* [Tugas Latihan]: Bisakah Anda menulis lanjutan teks bacaan di bawah tentang makna dan sistem tanda dalam semantik, mulai setelah kalimat terakhirnya?

* [Teks Bacaan]:
· · · · ·

Pengikut

Minggu, 15 Juni 2014

PENGERTIAN MAKNA, SISTEM TANDA, JENIS-JENIS MAKNA, DAN HUBUNGAN MAKNA DAN SISTEM TANDA BESERTA PEMBAGIANNYA

MAKALAH SEMANTIK
PENGERTIAN MAKNA, SISTEM TANDA, JENIS-JENIS MAKNA, DAN HUBUNGAN MAKNA DAN SISTEM TANDA BESERTA PEMBAGIANNYA


Disusun untuk Memenuhi Tugas Mata Kuliah
Semantik


Dosen Pembimbing :
Widodo

oleh
Nurul Wijiasih
2601411047


PENDIDIKAN BAHASA DAN SASTRA JAWA
FAKULTAS BAHASA DAN SENI
UNIVERSITAS NEGERI SEMARANG
2013


DAFTAR ISI


BAB I
PENDAHULUAN

A.    Latar Belakang Masalah

Bahasa merupakan sistem komunikasi yang amat penting bagi manusia.  Sebagai suatu unsur yang dinamik, bahasa senantiasa dianalisis dan dikaji dengan menggunakan perbagai pendekatan.
Kata semantik berasal dari bahasa Yunani sema yang artinya tanda atau lambang. “Semantik” pertama kali digunakan oleh seorang filolog Perancis bernama Michel Breal pada tahun 1883. Kata semantik kemudian disepakati sebagai istilah yang digunakan untuk  bidang  linguistik yang mempelajari tentang tanda-tanda linguistik dengan hal-hal yang ditandainya.  Oleh karena itu, kata semantik dapat diartikan sebagai ilmu tentang makna atau tentang arti, yaitu salah satu dari tiga tataran analisis bahasa: fonologi, gramatika, dan semantik.
Semantik membahas bagaimana tanda berhubungan referennya atau apa yang diwakili suatu tanda titik semiotika menggunakan dua dunia, yaitu dunia benda dan dunia tanda dan menjelasakan hubungan keduanya.

B.     Rumusan Penulisan
1. Bagaimana pengertian makna.
2. Bagaimana sistem tanda.
3. Bagaimana jenis-jenis makna.
4. Bagaimana hubungan makna dan sistem tanda beserta pembagiannya. 

C.    Tujuan Masalah
1. mendeskripsikan pengertian makna.
2. mendeskripsikan sistem tanda.
3. mendeskripsikan jenis-jenis makna.
4. mendeskripsikan hubungan makna dan sistem tanda beserta pembagi




BAB II
PEMBAHASAN


1.      Pengertian Makna
Menurut teori yang dikembangkan dari pandangan Ferdinand de Saussure, makna adalah ’pengertian’ atau ’konsep’ yang dimiliki atau terdapat pada sebuah tanda-linguistik. Menurut de Saussure, setiap tanda linguistik terdiri dari dua unsur, yaitu (1) yang diartikan (signified) yaitu tidak lain dari pada konsep atau makna dari sesuatu tanda-bunyi. (2) mengartikan (signifier) adalah bunyi-bunyi yang terbentuk dari fonem-fonem bahasa yang bersangkutan. Dengan kata lain, setiap tanda-linguistik terdiri dari unsur bunyi dan unsur makna. Kedua unsur ini adalah unsur dalam-bahasa (intralingual) yang biasanya merujuk atau mengacu kepada sesuatu referen yang merupakan unsur luar-bahasa(ekstralingual).

· · · · ·

* [Isi Kumpulan Data]:
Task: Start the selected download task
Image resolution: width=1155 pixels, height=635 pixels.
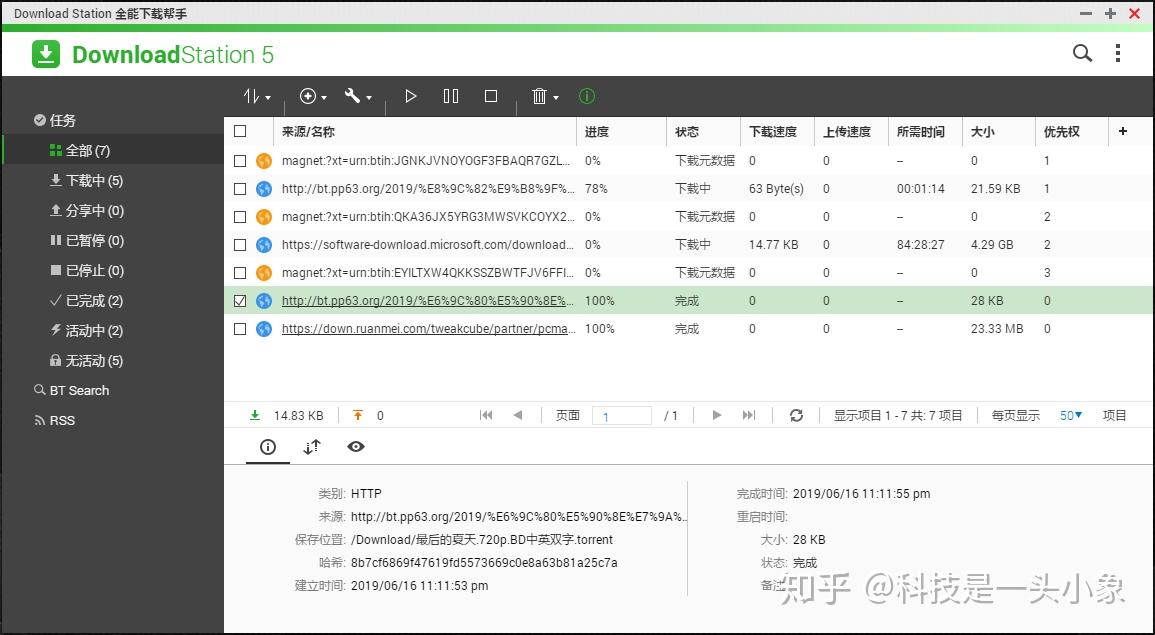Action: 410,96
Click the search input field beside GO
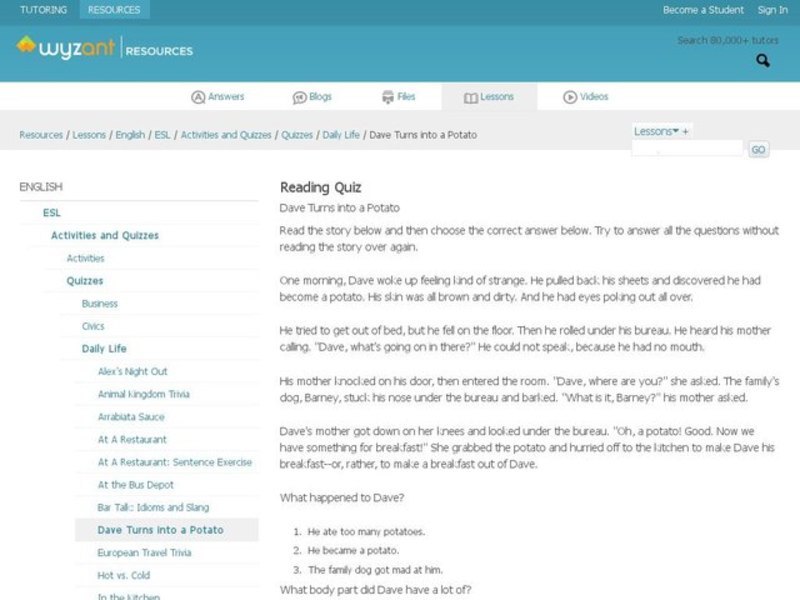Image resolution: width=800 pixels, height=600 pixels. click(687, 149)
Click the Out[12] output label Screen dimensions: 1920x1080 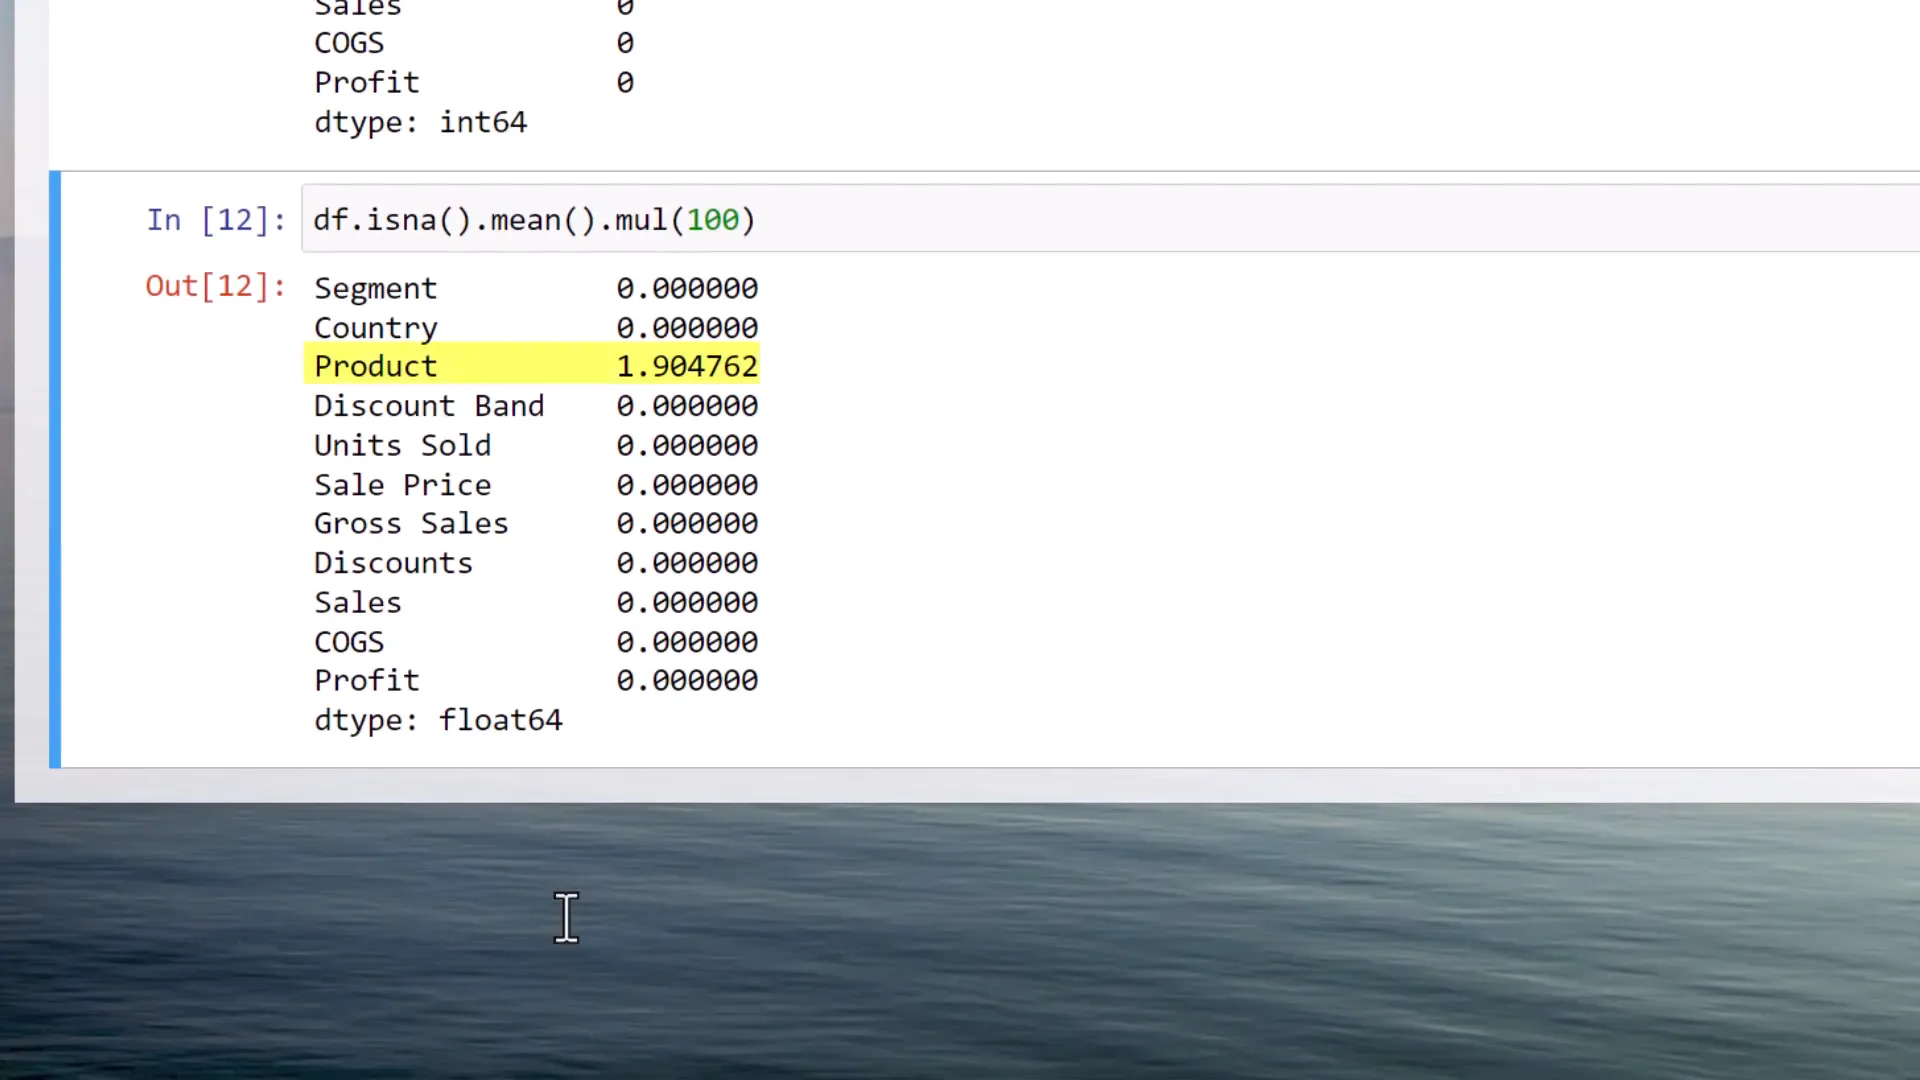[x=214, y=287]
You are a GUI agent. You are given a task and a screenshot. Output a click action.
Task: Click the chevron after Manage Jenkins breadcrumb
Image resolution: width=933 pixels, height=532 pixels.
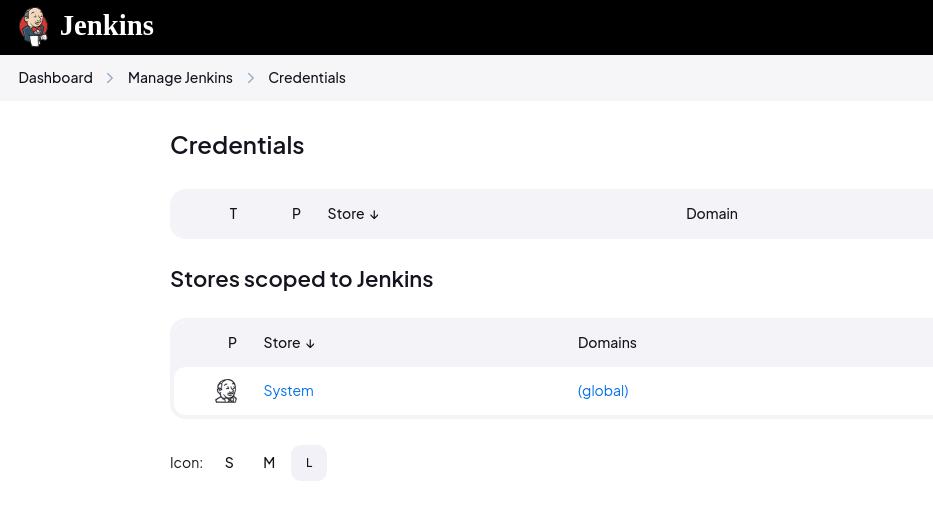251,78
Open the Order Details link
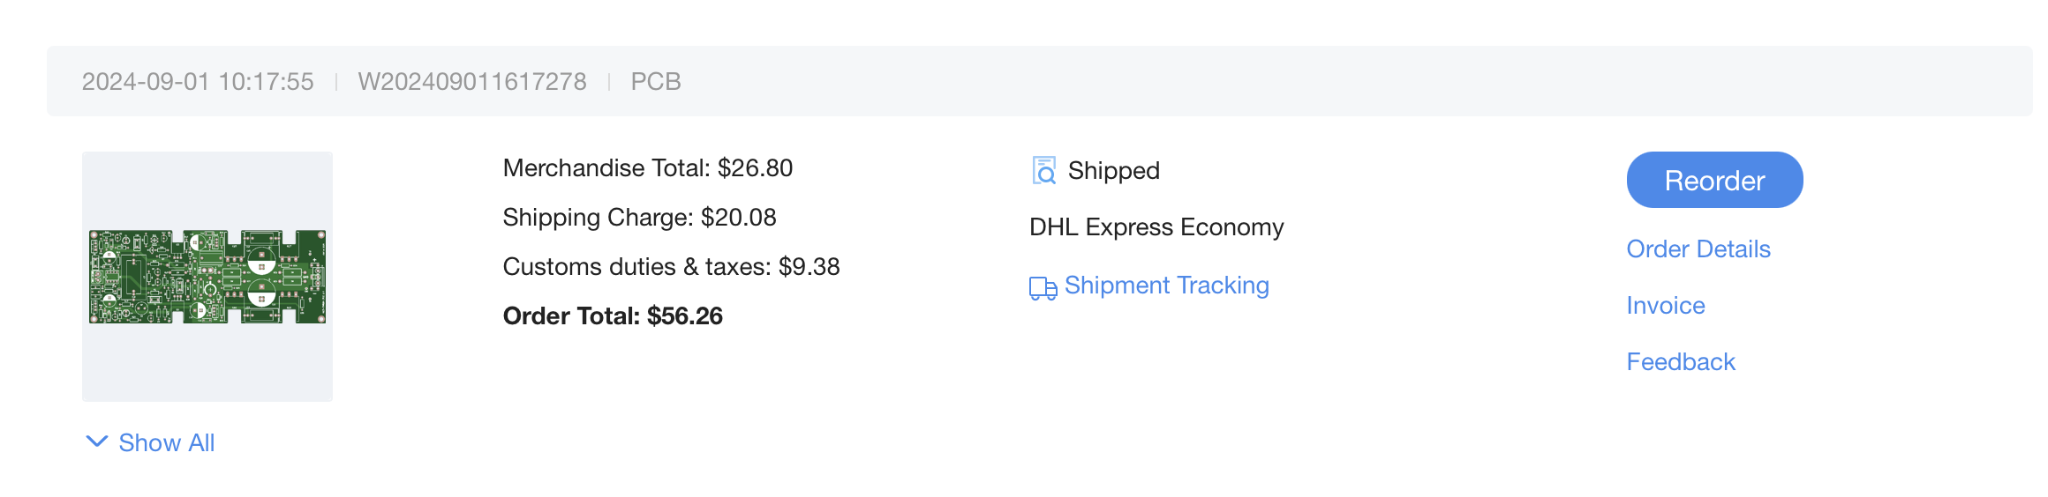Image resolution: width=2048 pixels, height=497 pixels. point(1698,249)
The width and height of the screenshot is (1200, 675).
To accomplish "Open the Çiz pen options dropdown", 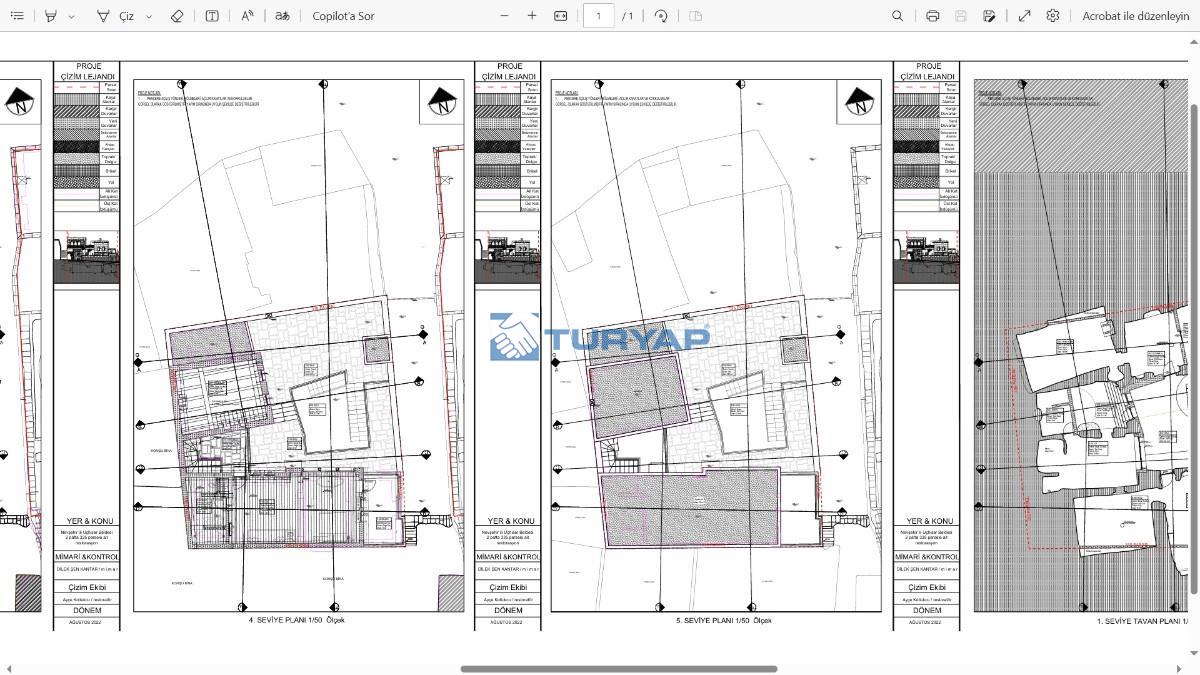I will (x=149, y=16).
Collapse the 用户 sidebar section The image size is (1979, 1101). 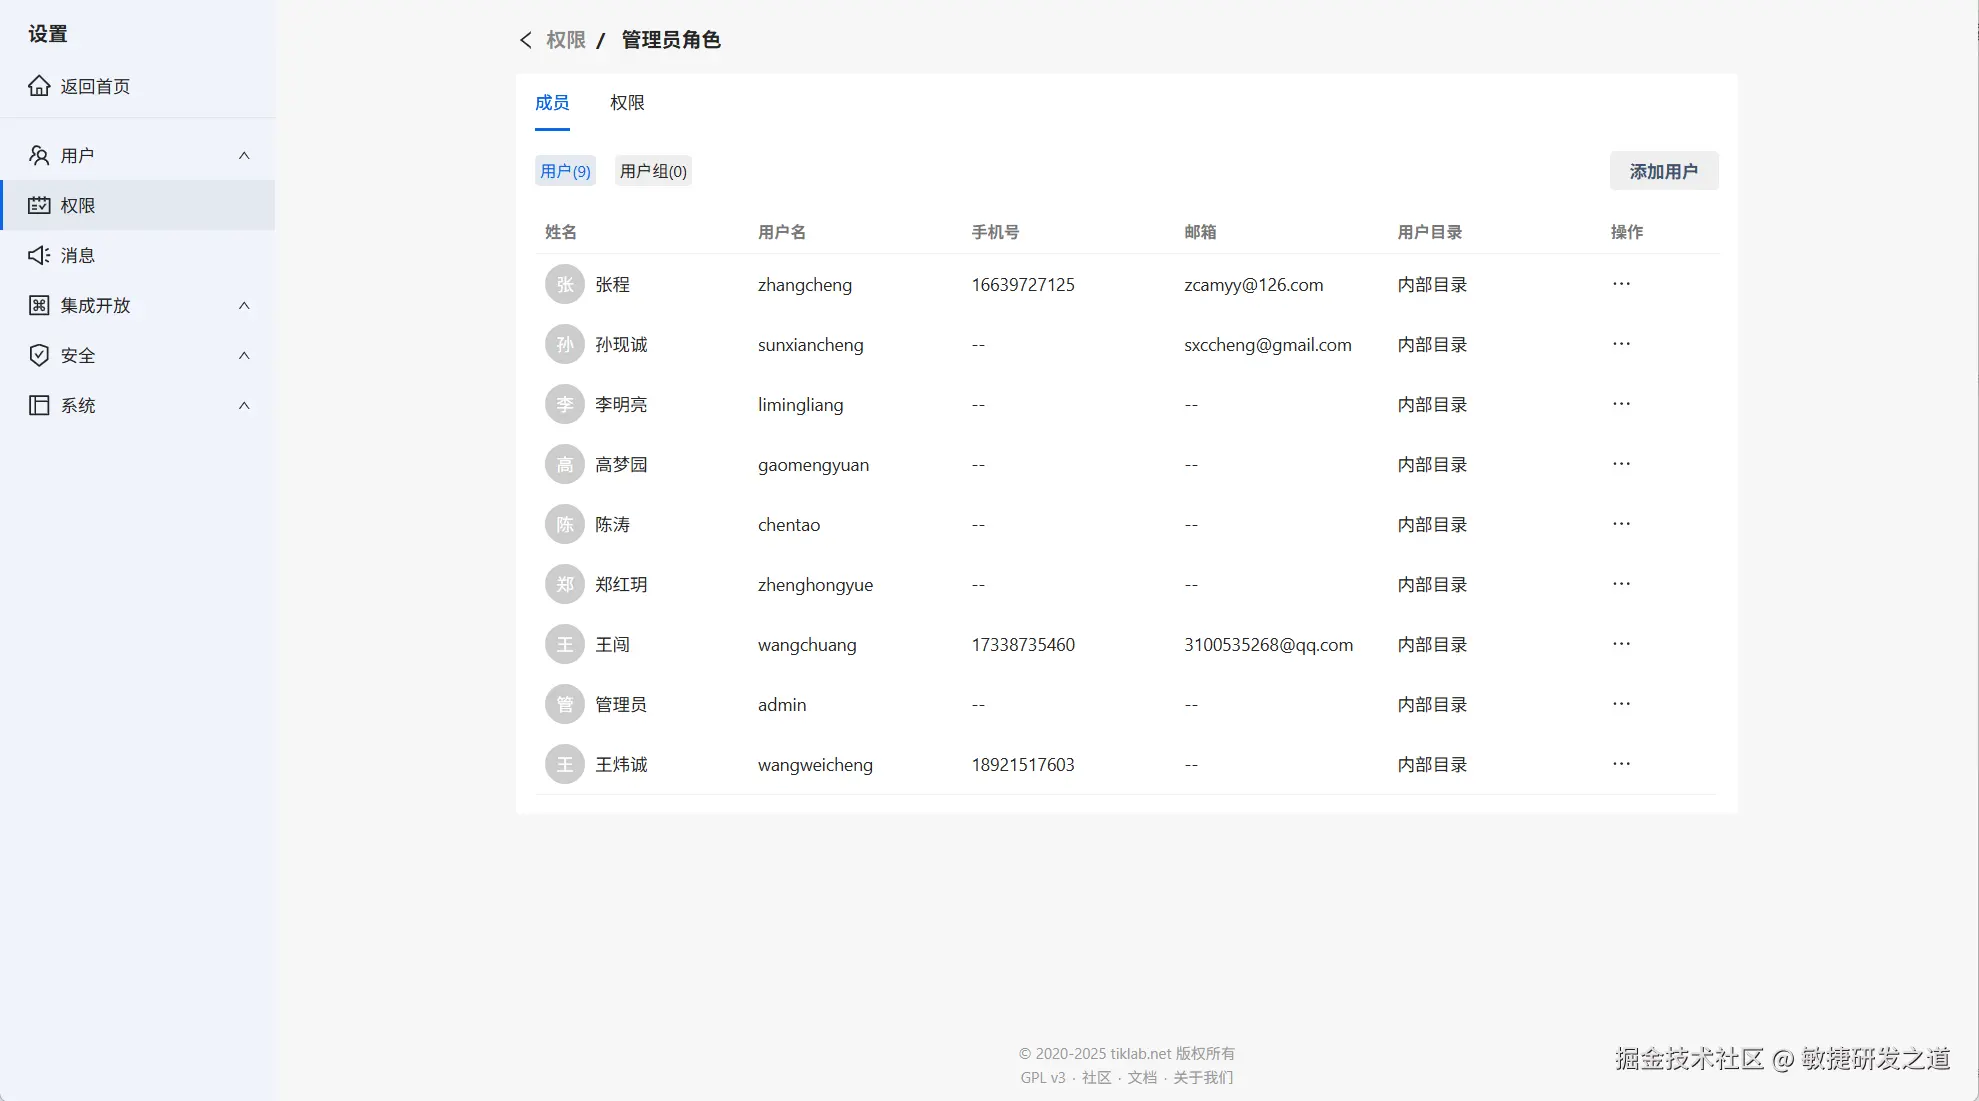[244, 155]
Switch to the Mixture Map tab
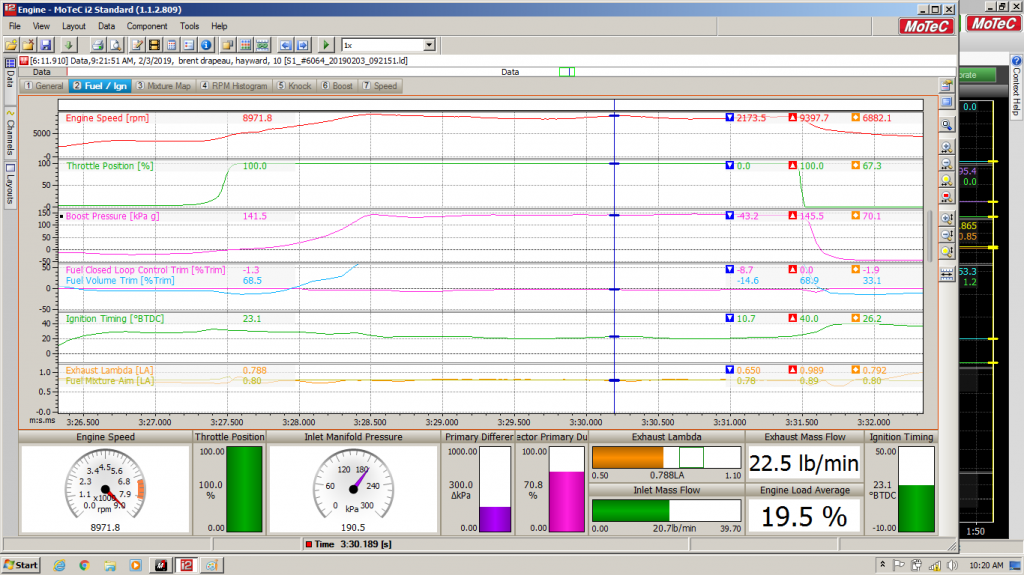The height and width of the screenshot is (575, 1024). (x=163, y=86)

· · · · ·

* [Jawaban Tugas]:
Makna adalah bagian yang tidak terpisahkan dari semantik dan selalu melekat dengan  apa saja yang kita tuturkan. Pengertian dari makna sendiri sangatlah beragam

2.      Aspek-Aspek Makna
Aspek-aspek makna dalam semantik menurut Mansoer Pateda ada empat hal, yaitu :
a.       Pengertian (sense)
Pengertian disebut juga dengan tema. Pengertian ini dapat dicapai apabila pembicara dengan lawan bicaranya atau antara penulis dengan pembaca mempunyai kesamaan bahasa yang digunakan atau disepakati bersama. Lyons (dalam Mansoer Pateda, 2001:92) mengatakan bahwa pengertian adalah sistem hubungan-hubungan yang berbeda dengan kata lain di dalam kosakata.

b.      Nilai rasa (feeling)
Aspek makna yang berhubungan dengan nilai rasa berkaitan dengan sikap pembicara  terhadap hal yang dibicarakan. Dengan kata lain, nilai rasa yang berkaitan dengan makna adalah kata-kata yang berhubungan dengan perasaan, baik yang berhubungan dengan dorongan maupun penilaian. Jadi, setiap kata mempunyai makna yang berhubungan dengan nilai rasa dan setiap kata mempunyai makna yang berhubungan dengan perasaan.


c.       Nada (tone)
Aspek makna nada menurut Shipley( dalam Mansoer Pateda, 2001:94). adalah sikap pembicara terhadap lawan bicara.  Aspek nada berhubungan pula dengan aspek makna yang bernilai rasa. Dengan kata lain, hubungan antara pembicara dengan pendengar akan menentukan sikap yang tercermin dalam kata-kata yang digunakan.

d.      Maksud (intention)
Aspek maksud menurut Shipley (dalam Mansoer Pateda, 2001: 95) merupakan maksud senang atau tidak senang, dan efek usaha keras yang dilaksanakan.

3.      Jenis-Jenis Makna
Menurut Chaer, makna dapat dibedakan berdasarkan beberapa kriteria dan sudut pandang
a.       Makna Leksikal dan Makna Gramatikal
Leksikal adalah bentuk adjektif yang diturunkan dari bentuk nomina leksikon. Satuan dari leksikon adalah leksem, yaitu satuan bentuk bahasa yang bermakna. Kalau leksikon kita samakan dengan kosa kata atau perbendaharaan kata, maka leksem dapat kita persamakan dengan kata. Dengan demikian, makna leksikal dapat diartikan sebagai makna yang bersifat leksikon, bersifat leksem, atau bersifat kata. Lalu, karena itu, dapat pula dikatakan makna leksikal adalah makna yang sesuai dengan referennya, makna yang sesuai dengan hasil observasi alat indera, atau makna yang sungguh-sungguh nyata dalam kehidupan kita (Chaer, 1994).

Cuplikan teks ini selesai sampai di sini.